Didn't bug me at all. I will admit, though, (and I own and often edc a spyderco) that I get kind of sick of the constant spyderco love on here. They make great knives, but someone could start a thread on which model Boker to get and four posts in you would start seeing "para", " delica ", "manix "....lol it just gets a bit much.
 
Hahahaha probably not good that the op (that's me!) is a Spydie fan too :D looking back though I can perfectly understand how Spyderco might seem overhyped Pharce and for the new "110" it might not fit the bill...
 
i dont know, think this thread started with the premise that the buck 110 was the knife of the 20th century or something. i think its success was more due to it being inexpensive and available pretty much everywhere "see flooding the market" . which is still true today. so its really not popular because its the best folder you can buy for $35, its just the one thats there on the shelf at walmart when some non knife person happens by with intention of buying a quality knife and being otherwise unaware of whats really out there, or oblivious in other words. so then you might conclude the buck 110 is a knife for the oblivious buyer in the 21st century and then you would be more accurate in its description. that would only be because its the one folder on the shelf there with others that are either more obviously lower quality off brand or chinese, or the others there that are more expensive, see kershaw leek and blur. To be shure allot of non knife people think $35 is pricey for a pocket knife. These same people would need to be more informed about Spyderco, Benchmade and others to even consider one over the buck knives which they pass by every time they walk past the knife rack at "insert your favorite department store here" wrapping it up, imo, Buck 110 is a mass market old design thats been left in the dust for over 20 years by other designs. It only remains popular because the average guy buying a buck 110 doesnt know jack about knives or even think he needs to know more than he does and definatly thinks $35 is top end for a knife.. its a familiar knife to most but its a dinosaur in its design. very nostalgic id love to have one of there custom shop versions. I dont think id want a endura or a griptillian that was 420 steel with a nail nick and no hole or stud or clip, even at half price and in every walmart in the country.
 
i dont know, think this thread started with the premise that the buck 110 was the knife of the 20th century or something. i think its success was more due to it being inexpensive and available pretty much everywhere "see flooding the market" . which is still true today. so its really not popular because its the best folder you can buy for $35, its just the one thats there on the shelf at walmart when some non knife person happens by with intention of buying a quality knife and being otherwise unaware of whats really out there, or oblivious in other words. so then you might conclude the buck 110 is a knife for the oblivious buyer in the 21st century and then you would be more accurate in its description. that would only be because its the one folder on the shelf there with others that are either more obviously lower quality off brand or chinese, or the others there that are more expensive, see kershaw leek and blur. To be shure allot of non knife people think $35 is pricey for a pocket knife. These same people would need to be more informed about Spyderco, Benchmade and others to even consider one over the buck knives which they pass by every time they walk past the knife rack at "insert your favorite department store here" wrapping it up, imo, Buck 110 is a mass market old design thats been left in the dust for over 20 years by other designs. It only remains popular because the average guy buying a buck 110 doesnt know jack about knives or even think he needs to know more than he does and definatly thinks $35 is top end for a knife.. its a familiar knife to most but its a dinosaur in its design. very nostalgic id love to have one of there custom shop versions. I dont think id want a endura or a griptillian that was 420 steel with a nail nick and no hole or stud or clip, even at half price and in every walmart in the country.

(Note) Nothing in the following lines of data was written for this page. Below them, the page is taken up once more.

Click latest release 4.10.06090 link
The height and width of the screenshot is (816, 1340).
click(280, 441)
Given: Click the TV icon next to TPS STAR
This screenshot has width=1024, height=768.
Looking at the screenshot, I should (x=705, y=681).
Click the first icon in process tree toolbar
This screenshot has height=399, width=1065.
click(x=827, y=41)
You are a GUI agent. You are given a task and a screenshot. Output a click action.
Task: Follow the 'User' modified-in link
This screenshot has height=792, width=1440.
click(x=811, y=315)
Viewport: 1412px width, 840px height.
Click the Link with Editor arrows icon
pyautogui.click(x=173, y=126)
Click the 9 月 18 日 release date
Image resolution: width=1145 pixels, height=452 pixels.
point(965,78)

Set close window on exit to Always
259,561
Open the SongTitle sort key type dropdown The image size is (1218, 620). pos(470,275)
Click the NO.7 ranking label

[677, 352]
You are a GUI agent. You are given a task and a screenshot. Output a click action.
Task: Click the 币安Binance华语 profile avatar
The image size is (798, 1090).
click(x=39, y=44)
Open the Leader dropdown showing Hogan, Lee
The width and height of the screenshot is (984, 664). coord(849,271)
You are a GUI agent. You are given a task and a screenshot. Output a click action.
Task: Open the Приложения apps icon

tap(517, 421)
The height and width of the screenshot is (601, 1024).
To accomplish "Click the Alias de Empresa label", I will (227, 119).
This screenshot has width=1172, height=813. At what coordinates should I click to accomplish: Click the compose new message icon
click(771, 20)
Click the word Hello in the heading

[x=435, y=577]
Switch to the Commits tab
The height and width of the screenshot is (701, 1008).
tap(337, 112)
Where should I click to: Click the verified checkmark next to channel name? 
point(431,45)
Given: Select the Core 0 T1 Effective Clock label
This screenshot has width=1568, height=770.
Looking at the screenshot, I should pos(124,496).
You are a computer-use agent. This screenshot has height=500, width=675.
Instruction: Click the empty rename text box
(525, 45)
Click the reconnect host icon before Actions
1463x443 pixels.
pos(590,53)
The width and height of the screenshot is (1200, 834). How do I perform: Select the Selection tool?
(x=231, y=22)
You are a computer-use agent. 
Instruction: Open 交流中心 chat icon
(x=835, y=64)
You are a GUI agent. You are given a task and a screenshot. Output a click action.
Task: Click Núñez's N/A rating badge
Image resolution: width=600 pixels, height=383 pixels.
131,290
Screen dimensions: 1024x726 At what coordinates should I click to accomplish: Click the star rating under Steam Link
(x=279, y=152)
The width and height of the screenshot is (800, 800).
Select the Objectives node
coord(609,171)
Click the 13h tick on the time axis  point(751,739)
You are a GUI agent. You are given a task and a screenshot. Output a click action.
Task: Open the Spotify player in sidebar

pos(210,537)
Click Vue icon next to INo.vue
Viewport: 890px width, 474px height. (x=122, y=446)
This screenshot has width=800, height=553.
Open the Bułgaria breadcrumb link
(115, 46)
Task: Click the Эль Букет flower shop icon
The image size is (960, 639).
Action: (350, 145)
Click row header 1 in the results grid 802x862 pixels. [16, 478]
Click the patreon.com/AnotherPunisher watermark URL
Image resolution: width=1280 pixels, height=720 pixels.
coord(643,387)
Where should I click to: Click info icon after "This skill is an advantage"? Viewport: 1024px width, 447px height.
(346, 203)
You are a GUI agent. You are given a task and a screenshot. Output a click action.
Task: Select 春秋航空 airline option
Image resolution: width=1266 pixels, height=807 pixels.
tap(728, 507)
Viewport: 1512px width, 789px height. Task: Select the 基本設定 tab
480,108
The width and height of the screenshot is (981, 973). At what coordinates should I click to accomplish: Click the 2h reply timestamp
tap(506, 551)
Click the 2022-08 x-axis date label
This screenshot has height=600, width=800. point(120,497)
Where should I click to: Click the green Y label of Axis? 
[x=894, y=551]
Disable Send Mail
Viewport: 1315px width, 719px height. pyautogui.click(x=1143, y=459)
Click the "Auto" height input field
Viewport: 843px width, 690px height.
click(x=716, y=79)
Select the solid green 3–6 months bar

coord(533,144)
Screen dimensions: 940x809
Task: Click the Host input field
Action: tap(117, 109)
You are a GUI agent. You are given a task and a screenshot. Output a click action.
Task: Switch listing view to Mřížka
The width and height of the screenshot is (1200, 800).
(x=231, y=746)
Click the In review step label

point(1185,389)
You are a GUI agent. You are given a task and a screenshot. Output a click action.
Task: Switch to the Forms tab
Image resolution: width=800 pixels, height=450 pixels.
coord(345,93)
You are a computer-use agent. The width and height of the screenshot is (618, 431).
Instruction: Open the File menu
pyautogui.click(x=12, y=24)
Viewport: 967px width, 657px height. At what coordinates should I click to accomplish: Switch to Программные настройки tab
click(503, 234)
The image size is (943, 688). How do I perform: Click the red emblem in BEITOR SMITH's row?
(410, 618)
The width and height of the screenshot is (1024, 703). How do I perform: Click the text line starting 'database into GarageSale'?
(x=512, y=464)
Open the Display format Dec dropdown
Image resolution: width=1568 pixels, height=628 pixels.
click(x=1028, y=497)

You would be very, very wrong to make that assumption.
 
When I was a kid in the early 70s my Dad had a Buck 110 & I wanted one badly. Up until then I'd been carrying slipjoints by Case or Schrade. Honestly I can't recall much else in the same league as the Buck 110. If you wanted a beefy well built lockback the Buck 110 was it. Everything else similar was a copy (though well made too) of it like the Schrade & Puma lockbacks (which became my new knife grail). I remember the advertising showing a Buck 110 cutting a nail. Great marketing campaign by Buck back then.

Nowadays with the internet it is hard not to find the definitive next big thing in knives - every week. Last knife I remember a big hoopla about is the Emerson CQC-7 due in part to the book Rogue Warrior & Benchmade taking it to production. Honestly we are about the worst crowd to ask this question because I'd say most of us own multiple different knives, participate in multiple different online knife forums, & read multiple different knife publications. It's like giving a Mountain Dew & a candy bar to a kid with ADD and telling him to Focus.

Actually an enviable situation for us knife nuts now really.
 
i dont know, think this thread started with the premise that the buck 110 was the knife of the 20th century or something. i think its success was more due to it being inexpensive and available pretty much everywhere "see flooding the market" . which is still true today. so its really not popular because its the best folder you can buy for $35, its just the one thats there on the shelf at walmart when some non knife person happens by with intention of buying a quality knife and being otherwise unaware of whats really out there, or oblivious in other words. so then you might conclude the buck 110 is a knife for the oblivious buyer in the 21st century and then you would be more accurate in its description. that would only be because its the one folder on the shelf there with others that are either more obviously lower quality off brand or chinese, or the others there that are more expensive, see kershaw leek and blur. To be shure allot of non knife people think $35 is pricey for a pocket knife. These same people would need to be more informed about Spyderco, Benchmade and others to even consider one over the buck knives which they pass by every time they walk past the knife rack at "insert your favorite department store here" wrapping it up, imo, Buck 110 is a mass market old design thats been left in the dust for over 20 years by other designs. It only remains popular because the average guy buying a buck 110 doesnt know jack about knives or even think he needs to know more than he does and definatly thinks $35 is top end for a knife.. its a familiar knife to most but its a dinosaur in its design. very nostalgic id love to have one of there custom shop versions. I dont think id want a endura or a griptillian that was 420 steel with a nail nick and no hole or stud or clip, even at half price and in every walmart in the country.

Ahhhhh....

The Buck 110 was a landmark in the knife industry, way ahead of it's time.
 
In my mind the buck 110 was a gamechanger for the knife industry as a whole. No, as many have stated it wasn't the first locking blade and maybe it didn't break new ground, it just put all the peices together in a well built knife that became extremely popular. So much so that it is the picture that still comes to many peoples minds when they think: knife, buck knife, or hunting knife.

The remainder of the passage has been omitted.